Mixed liquor flows by gravity through an anoxic zone and spills over a weir into an aerobic zone. A recirculation pump transfers mixed liquor from the aerobic zone to the membrane tank. Mixed liquor from the membrane tank overflows into a mixed liquor recirculation channel, where it is conveyed by gravity back to the distribution channel at the head of the bioreactor. The plant effluent is sent to ultraviolet channels and is used for food crop and agriculture purposes.
There are four membrane trains, and prior to the system upgrade, Schofield utilized the ZeeWeed 500D 340-sq-ft membranes in all four trains with 10/10 cyclic aeration mode.

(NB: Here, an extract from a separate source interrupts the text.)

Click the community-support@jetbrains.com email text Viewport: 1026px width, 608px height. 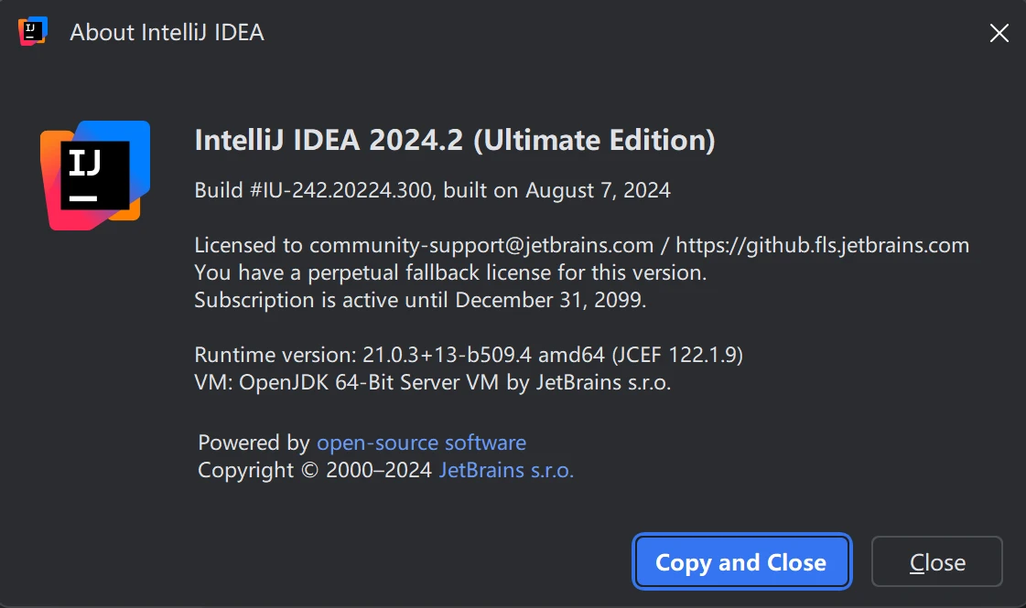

Because Schofield’s primary objective was to reduce energy consumption and operation and maintenance costs, Suez proposed an MBR upgrade that would accomplish this with minimal change to the plant configuration. Existing 340-sq-ft membranes were replaced by 370-sq-ft membranes as part of the regular membrane replacement process. The upgrade aimed to reduce energy consumption, and the proposed configuration:
• Increased membrane reliability due to design simplification (reduced aeration equipment and controls);
• Significantly reduced blower energy use and blower run time;
• Reduced requirements for compressed air; and
• Eliminated requirements for high-frequency cyclic valves, reducing operations and maintenance costs.
LEAPmbr aeration technology is a recent advancement for wastewater treatment that incorporates a simplified, more efficient membrane aeration system for savings in operating cost. Due to its aerator design, larger air bubbles are formed intermittently, which increases the shear along the membrane surface, resulting in effective cleaning of the membranes.
This aeration technology was retrofitted in each of the existing cassettes. Suez supplied all materials for the MBR aeration upgrade.
Air is delivered on a continuous basis, and it accumulates in the aerator at the base of the cassette. As accumulated air reaches the fixed target volume, it burps out to provide large-bubble scouring of the membrane. Since these large mushroom-cap bubbles are so effective, a lower volume of air is required to achieve the same solids removal performance.
This increase in efficiency eliminates the need for and maintenance of high-frequency cyclic aeration valves. For new plants, only one air header and one automated valve is required per train. However, to minimize changes to the existing trains, one cyclic valve is left in place in closed position and one air header with the cyclic valve on it is utilized.
The cyclic valve now operates as an actuated valve and only closes when the train is not being aerated (i.e., shutdown, specific cleaning steps or in standby), reducing wear and maintenance needs. This aeration technology operates at two airflows, LEAP-Lo and LEAP-Hi, based on the plant operating conditions. Under average daily flow (ADF) conditions, where most plants operate the majority of the time, the membrane cassettes will operate under the LEAP-Lo airflow condition. LEAP-Lo airflow rate is 50% of LEAP-Hi. Under flow conditions greater than ADF, where the membranes are operated at a higher flux, the airflow rate increases to the LEAP-Hi condition. The modulation between Lo and Hi airflow conditions is managed by the con-trol code through the blower variable-frequency drive according to the number of blowers in operation or controlling the number of blowers in operation, as applicable.
Retrofitted cassettes were installed in all four trains in a single stage. Suez completed the installation in approximately seven days while working closely with the customer.
The plant continued to run well at low transmembrane pressure (TMP) after installation of the system.
After the LEAPmbr upgrade, many changes in the mechanical elements of the plant were noted. The blowers became quieter and more efficient. Less run time per blower and less electric demand also were observed, and since the system eliminated the requirement for high-frequency cyclic valves, Schofield reduced maintenance costs of those valves. The reduction in the number of functioning pneumatic valves also increased compressor performance. The compressor run time decreased slightly due to this change.
The economic benefits of the upgrade were apparent almost immediately. Average savings of about 2,376 kilowatt-hours (kWh) per day were recorded, which amounts to approximately 867,240 kWh or $216,810 per year at 25 cents per kWh. These savings provided a full return on investment for the aerator upgrade in just over a year. Due to the gentle nature of the LEAPmbr aeration, it is expected that membrane life will exceed 10 years, providing further economic benefit to Schofield.
This system can be a solid investment for customers to reduce energy requirements and operation costs for MBR systems.